To further complicate things, the oil manufacturers change their oil formulation from time to time, and don't make widespread announcements about it. It's not a trade secret, but you have to go to their websites and look up the oils and see whether anything has changed recently.

Since that's a PITA, I've been using the Ford Motorcraft brand 15W-40 diesel oil for Powerstroke Engines. I don't have the experience that some of you do with building 911 engines for decades and seeing how long they last and what wears out, or what wears out in racing, so If you have good results with a particular oil, I won't argue. But I chose the Ford Diesel stuff because it says right on the bottle, "Contains more than 1000PPM of phosphorus (that's the P in ZDDP).

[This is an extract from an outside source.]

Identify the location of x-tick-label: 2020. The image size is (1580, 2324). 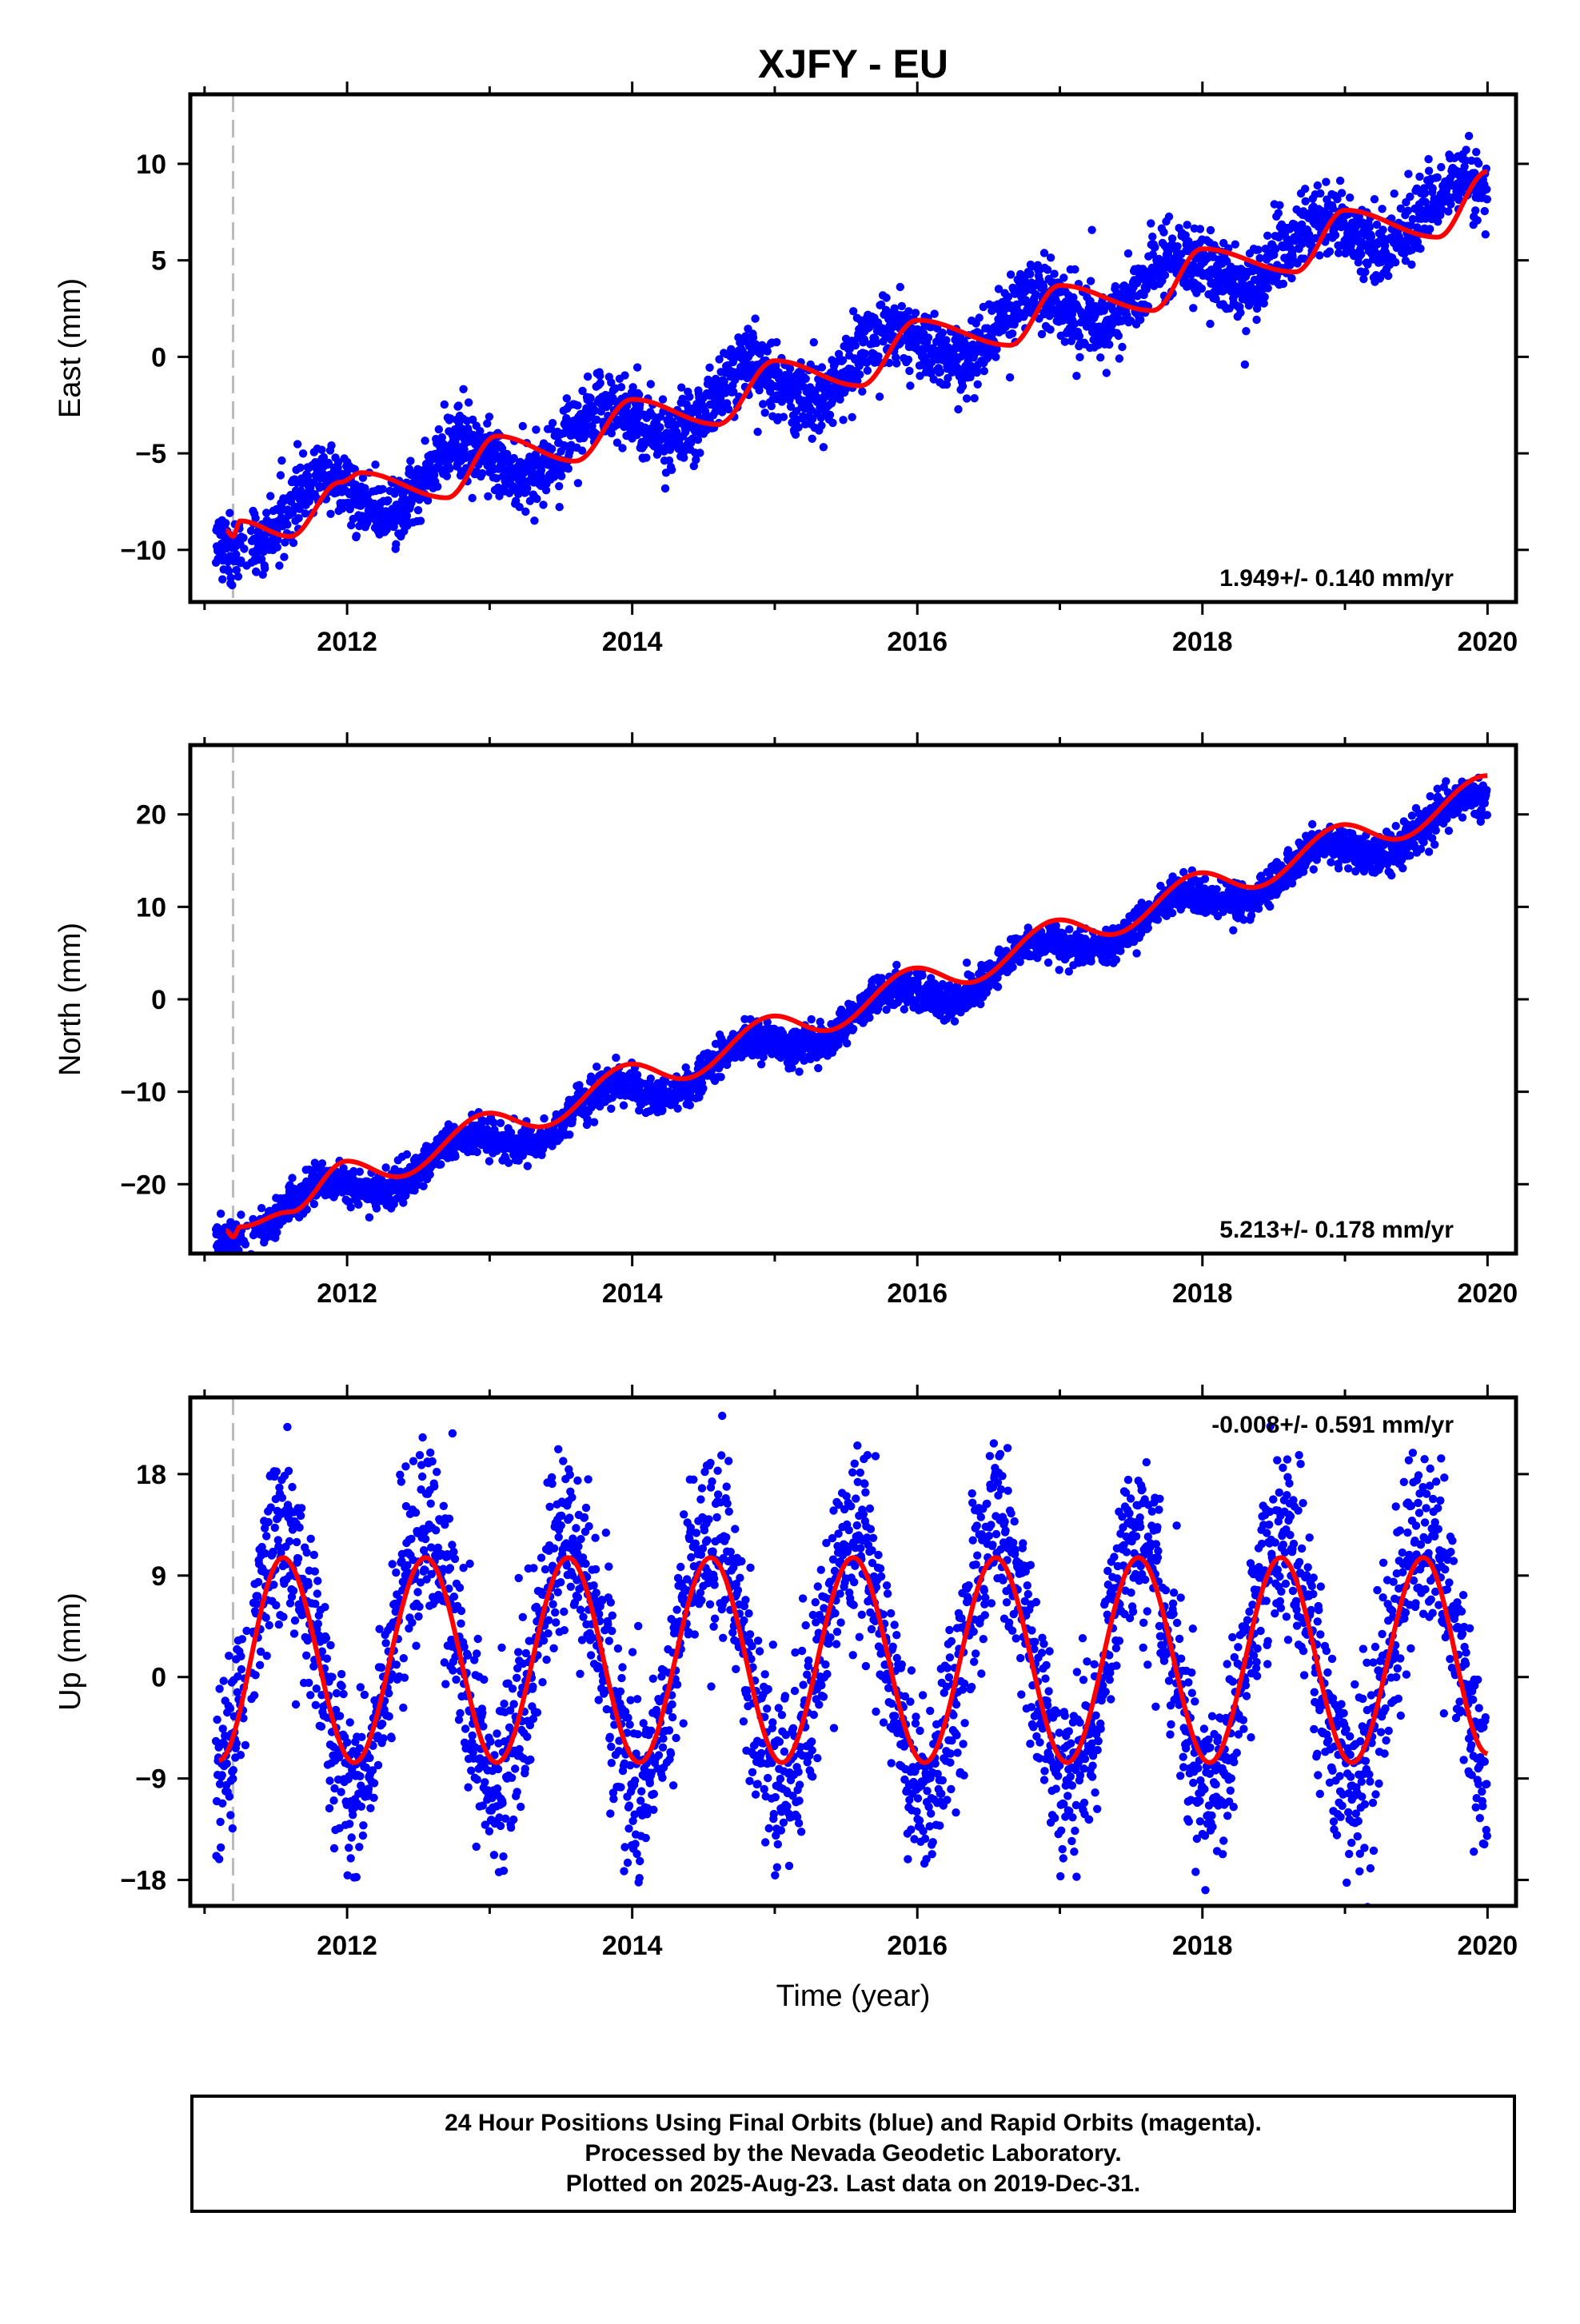
(1488, 642).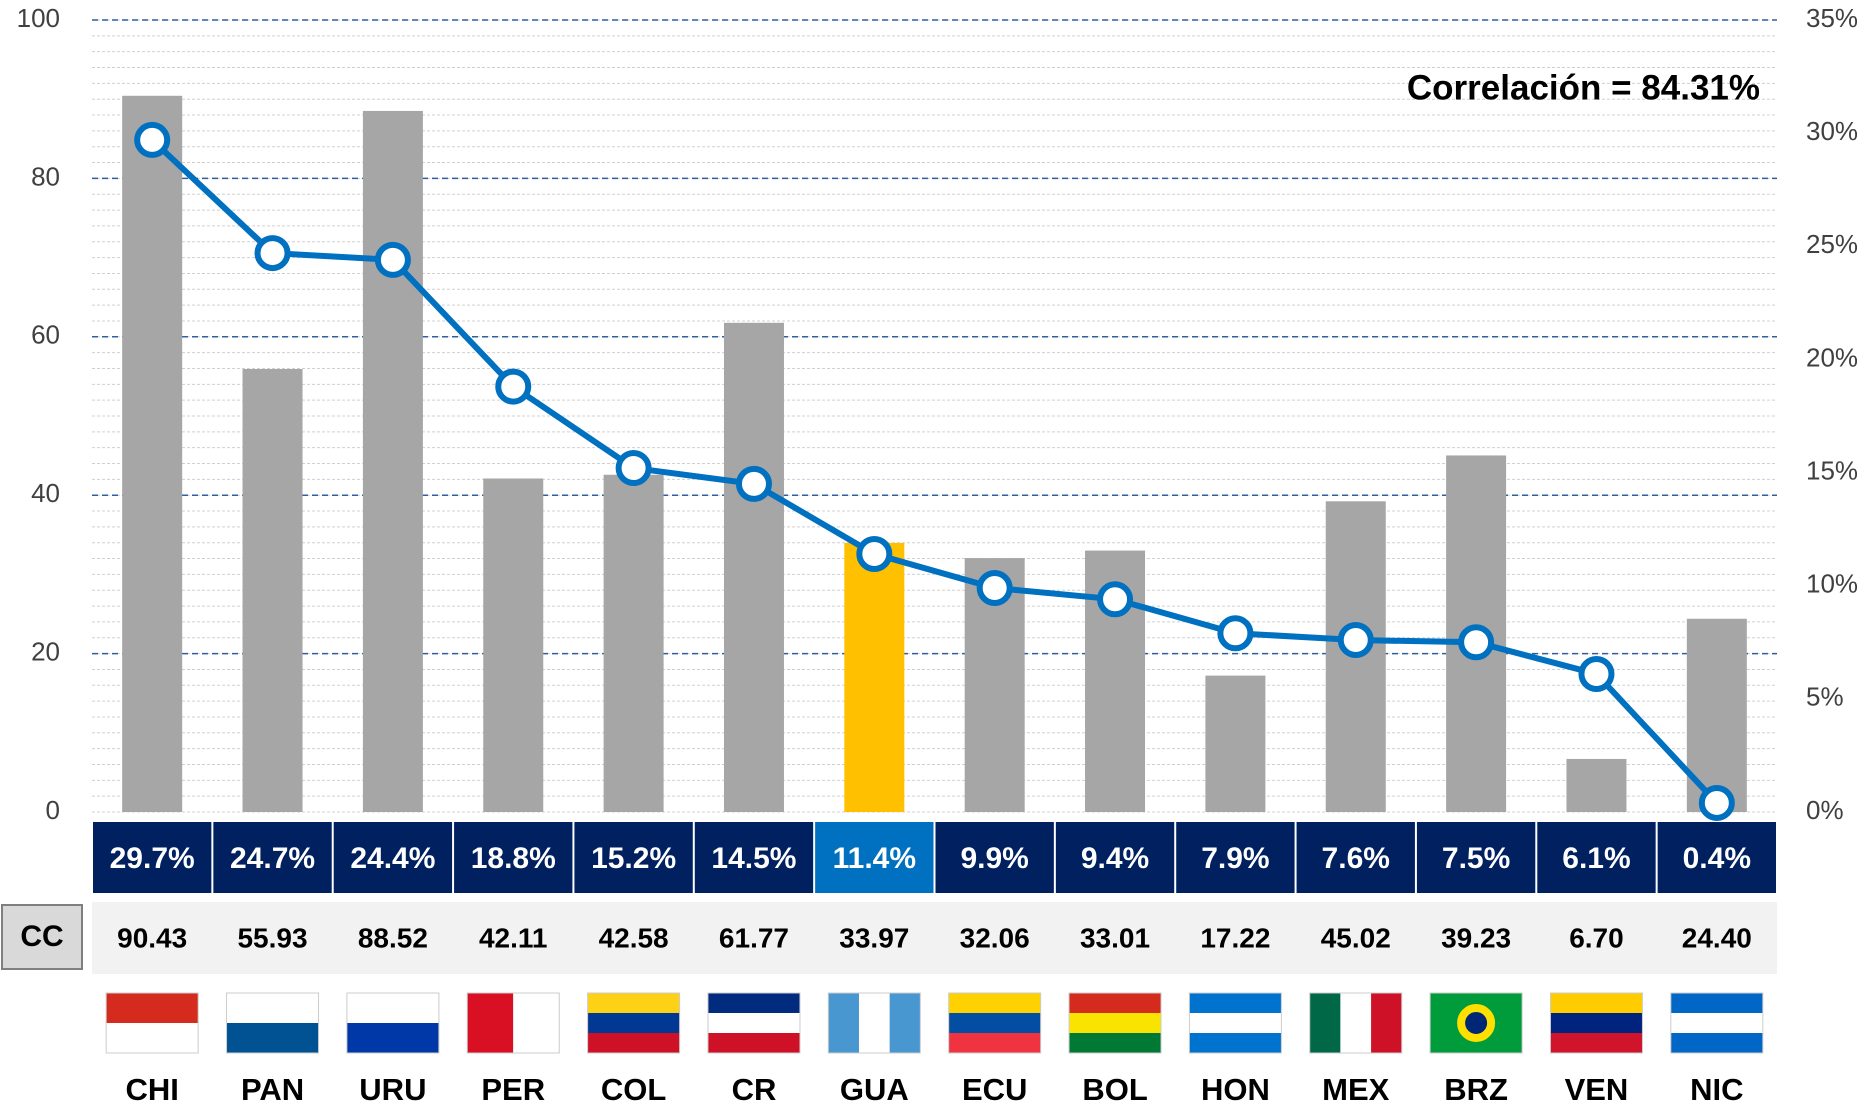  Describe the element at coordinates (874, 938) in the screenshot. I see `table-cell: 33.97` at that location.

Not for use in catalyst-equipped engines." Yeah, that sounds like the good stuff to me. I was using Delo for a long time, and still use it in some other old cars, and I can't say I ever had a problem with it. But the label on the bottle doesn't tell you much. So I lean towards the Ford Diesel stuff. Especially when it's on sale at Walmart!

Anyway, some things to think about when you go shopping for oil. And if in doubt, check the web site for the oil manufacturer.